Having dropped all pretense of an honest reflection of U.S. foreign policy, both Clinton and Panetta conclude with a flourish of “values” that belies the administration's response to the Arab Spring. America’s message, according to Clinton, is that, “we have a very clear view that others need to be taking the same steps to enforce a universal set of values and interests.” As the administration lavishes attention on Libya and Syria’s oppositions, Yemenis and Bahrainis are courageously fighting for universal rights and self-determination in darkness. Bahrain’s opposition is well organized, if not united, while Yemenis have done extraordinary job patching up the social rifts opened by Saleh.
Yet the opposition’s newest revolutionary council, announced weeks in advance, triggered another non-response from the White House or State Department, just as Yemen’s first youth council and a tribal alliance were greeted with silence. Thursday's coordinated assault on Syria further highlighted the extent the administration is willing to push its double-standard.
Israelis and Palestinians met a similar fate on Tuesday when Clinton opted to skip the conflict entirely, an clear indicator of stagnation. Earlier in the day the Quartet had released a toothless critique of Israel’s latest settlements in the West Bank, but a light warning is no substitute for real policy. That Clinton had nothing positive to say jives with the optimism she tries to project, and portends to an explosive battle over Palestinian statehood. These gaping holes in policy expose her conversation with Panetta as the mirage that it was doomed to be.
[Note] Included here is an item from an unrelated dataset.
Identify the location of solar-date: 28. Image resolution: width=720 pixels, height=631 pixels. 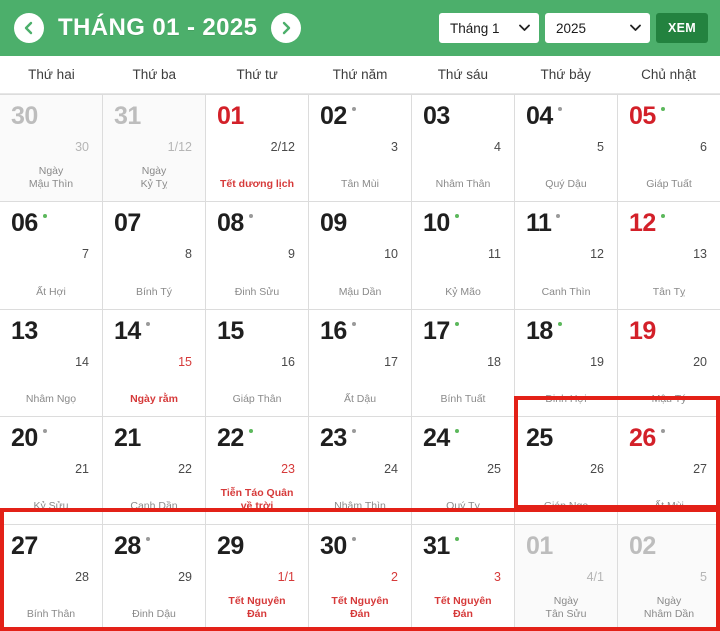
(128, 546).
Although the Secretaries deployed to challenge impressions that the administration is overwhelmed by foreign events, they act as though Washington is on top of every conflict and revolution. Few details are offered except for the budget, which points to the very counter-terrorism strategy that Clinton and Panetta shy away from explaining. Both talk about America’s “values” of universal freedom and human rights, as if these values are inclusively American, then contradict everything they supposedly stand for. Panetta drags on about, “a nation that has a special role in the world, a special role because of our military power, a special role because we’re a diplomatic power, but more importantly, a special role because of our values and our freedoms.”
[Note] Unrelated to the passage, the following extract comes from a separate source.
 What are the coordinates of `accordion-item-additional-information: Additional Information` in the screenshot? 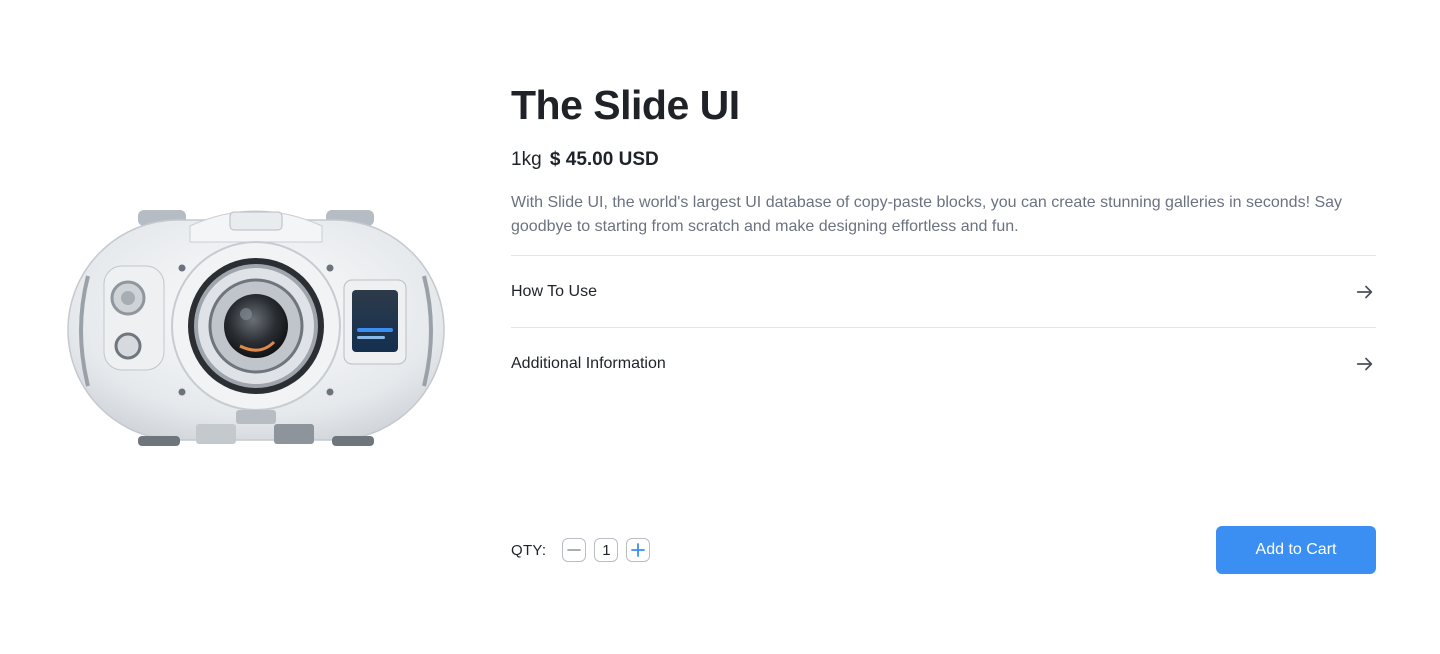 It's located at (944, 363).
Meanwhile he’s antagonizing a whole nation of Yemenis with drones and Special Forces/CIA trainers for Saleh’s regime.
The self-admitted hypocrisy of Clinton and Panetta’s “conversation” provides little redeeming value. They delivered as promise, if nothing else, but no comfort can be found in meeting expectations, a rarity for the administration. Their selective rhetoric mimicking Washington’s selective democracy, the Secretaries reveal a grim foreign policy wholly unprepared to ride the Arab Spring’s revolutionary wave. They came to do exactly as they did.
Sadly their words and actions are the opposite of what America needs at this point in history.